▸ **Instructions for the task**
Return exactly, please, the line that contains "Task: Click the purple sparkle logo icon" and every line after it through the end of the material that follows, leaving pictures aside.

▸ **Records for this exercise**
==================================================
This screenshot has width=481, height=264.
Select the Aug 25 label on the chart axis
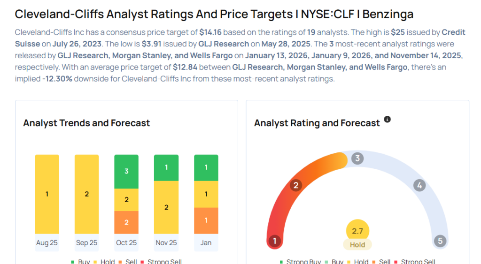tap(47, 243)
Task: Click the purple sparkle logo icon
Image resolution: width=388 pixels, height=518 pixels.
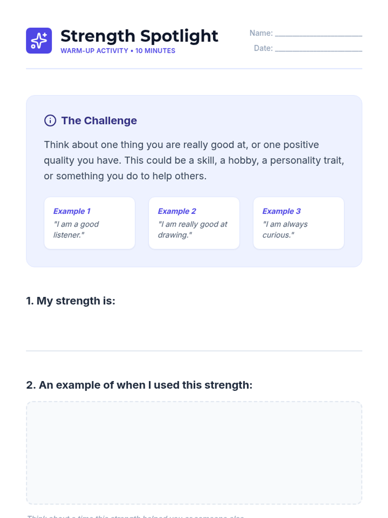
==================================================
▸ **Answer to this task**
Task: Click the purple sparkle logo icon
Image resolution: width=388 pixels, height=518 pixels.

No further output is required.